## [TASK TO COMPLETE]
Below are records with pictures. Reproduce exactly the lines from the line with "Click the Close button in toolbar" to the line with "The height and", inclusive, and leave each picture out.

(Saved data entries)
────────────────

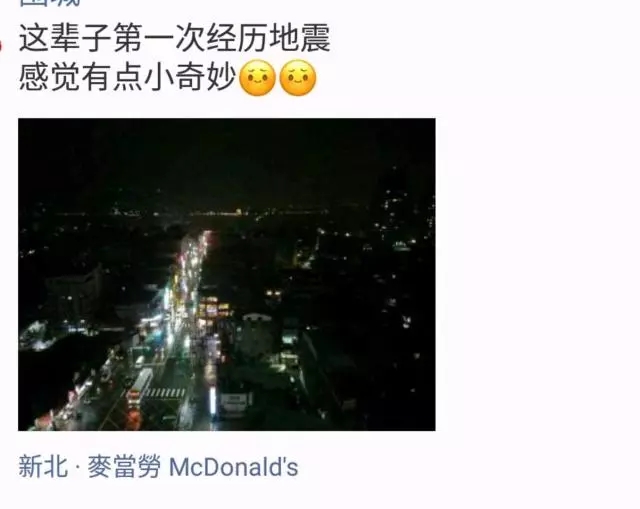640x509 pixels.
Task: Tap the 新北 city name in location
Action: coord(42,467)
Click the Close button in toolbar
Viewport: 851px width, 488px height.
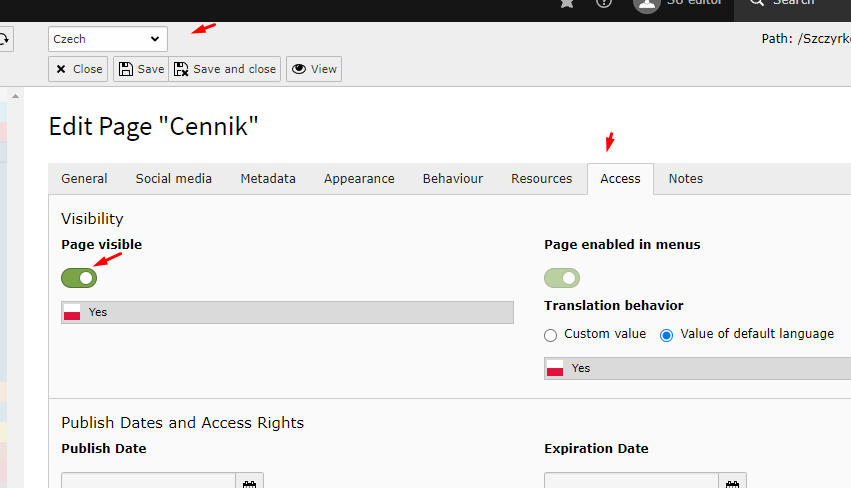tap(79, 69)
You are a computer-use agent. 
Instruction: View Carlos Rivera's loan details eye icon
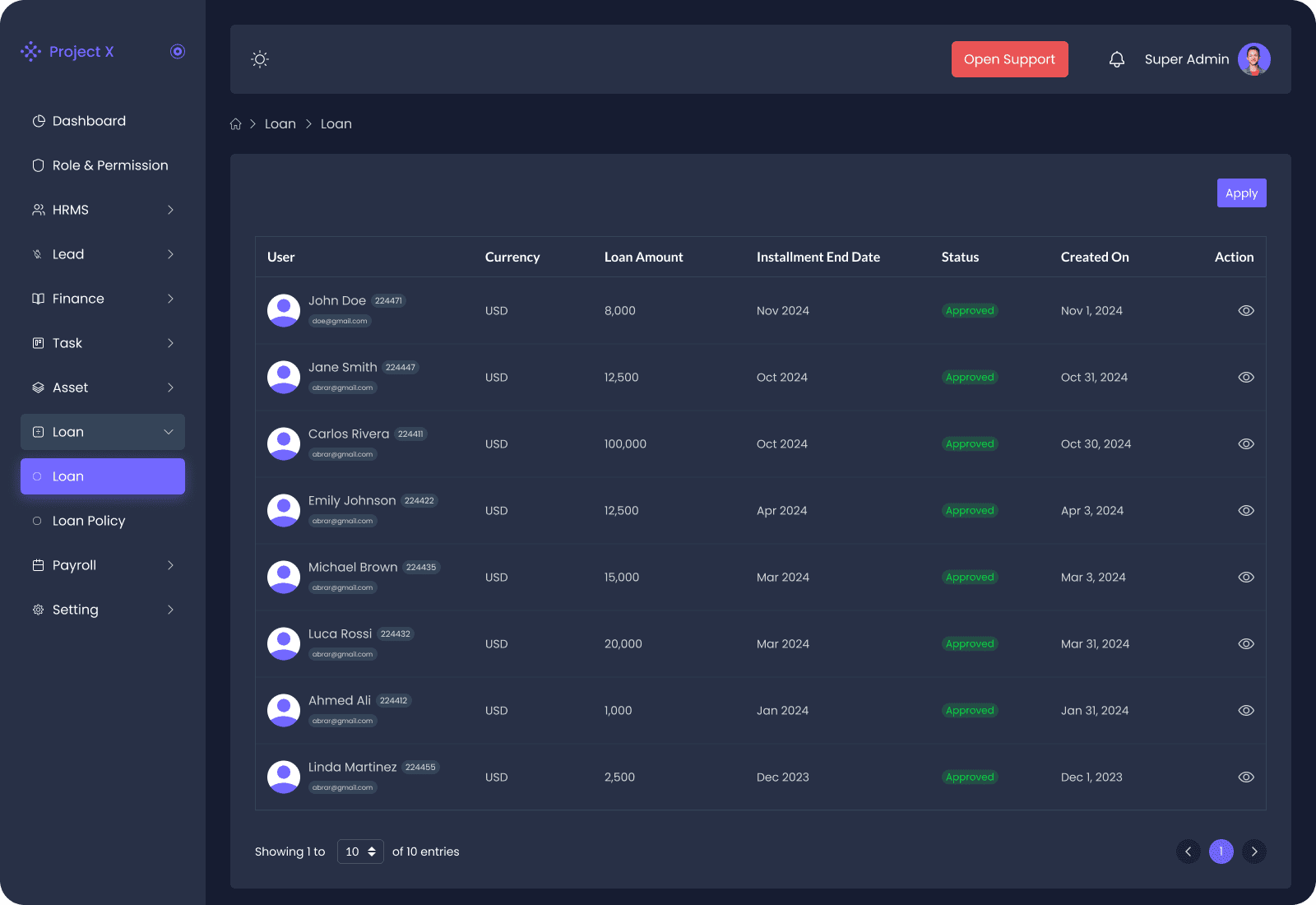1246,444
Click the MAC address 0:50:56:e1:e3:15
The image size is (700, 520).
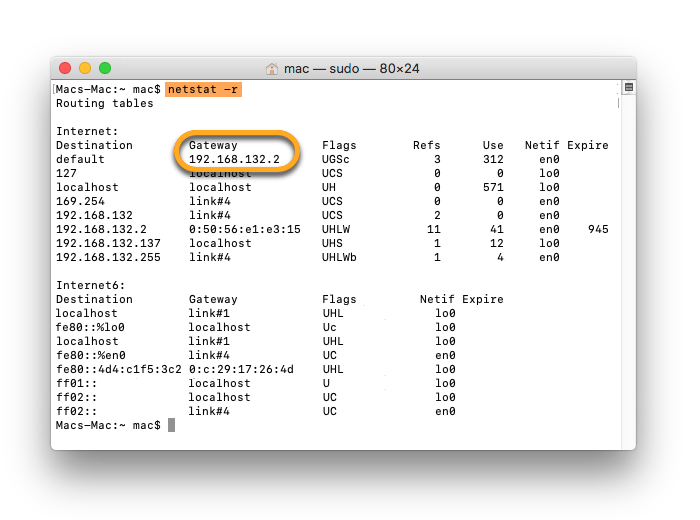coord(244,229)
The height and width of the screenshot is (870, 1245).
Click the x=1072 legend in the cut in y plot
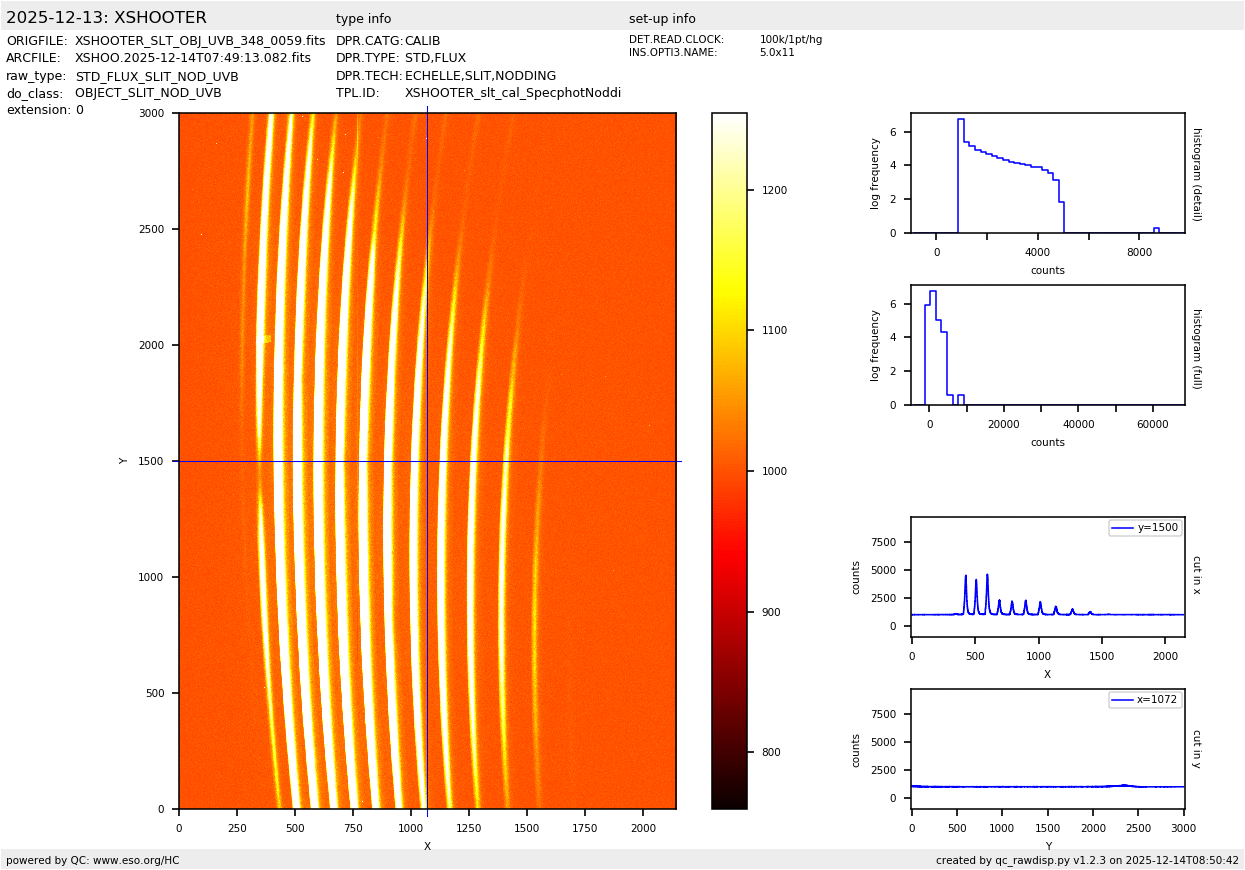(x=1144, y=700)
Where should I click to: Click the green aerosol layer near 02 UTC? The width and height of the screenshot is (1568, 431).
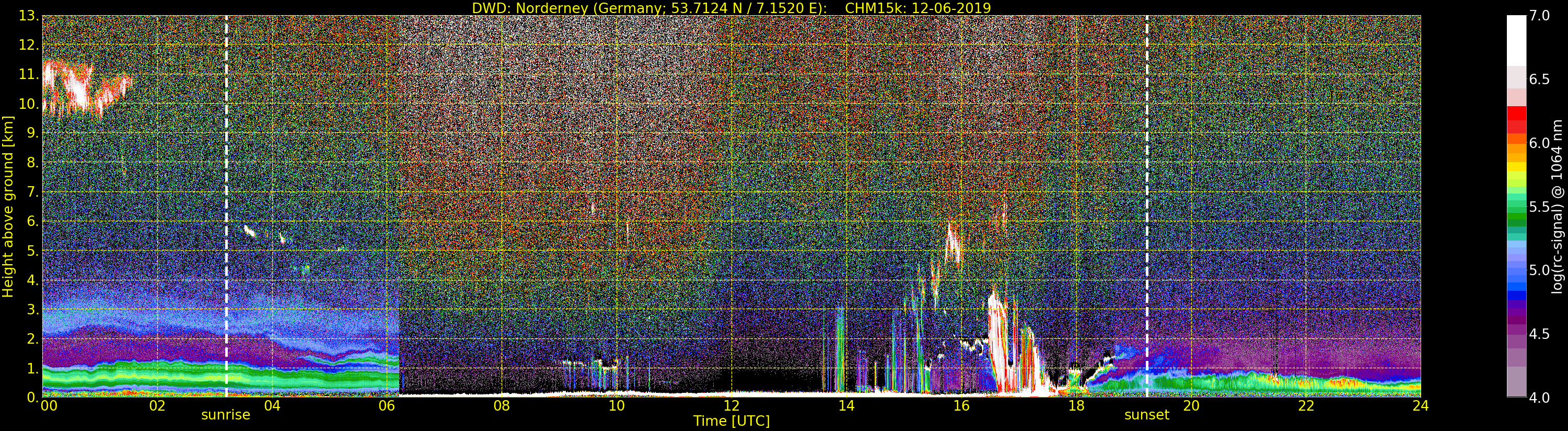[157, 376]
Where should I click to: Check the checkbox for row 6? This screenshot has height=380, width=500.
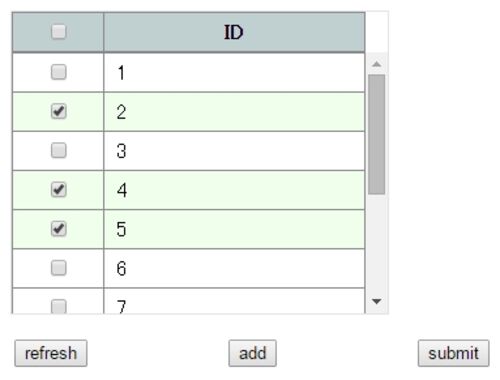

────────────────

## [SOLUTION TO THIS TASK]
Click the Close button in toolbar
Viewport: 851px width, 488px height.
tap(79, 69)
You are a computer-use agent. 
Instruction: View Carlos Rivera's loan details eye icon
1246,444
Click the MAC address 0:50:56:e1:e3:15
The image size is (700, 520).
coord(244,229)
The height and width of the screenshot is (870, 1245).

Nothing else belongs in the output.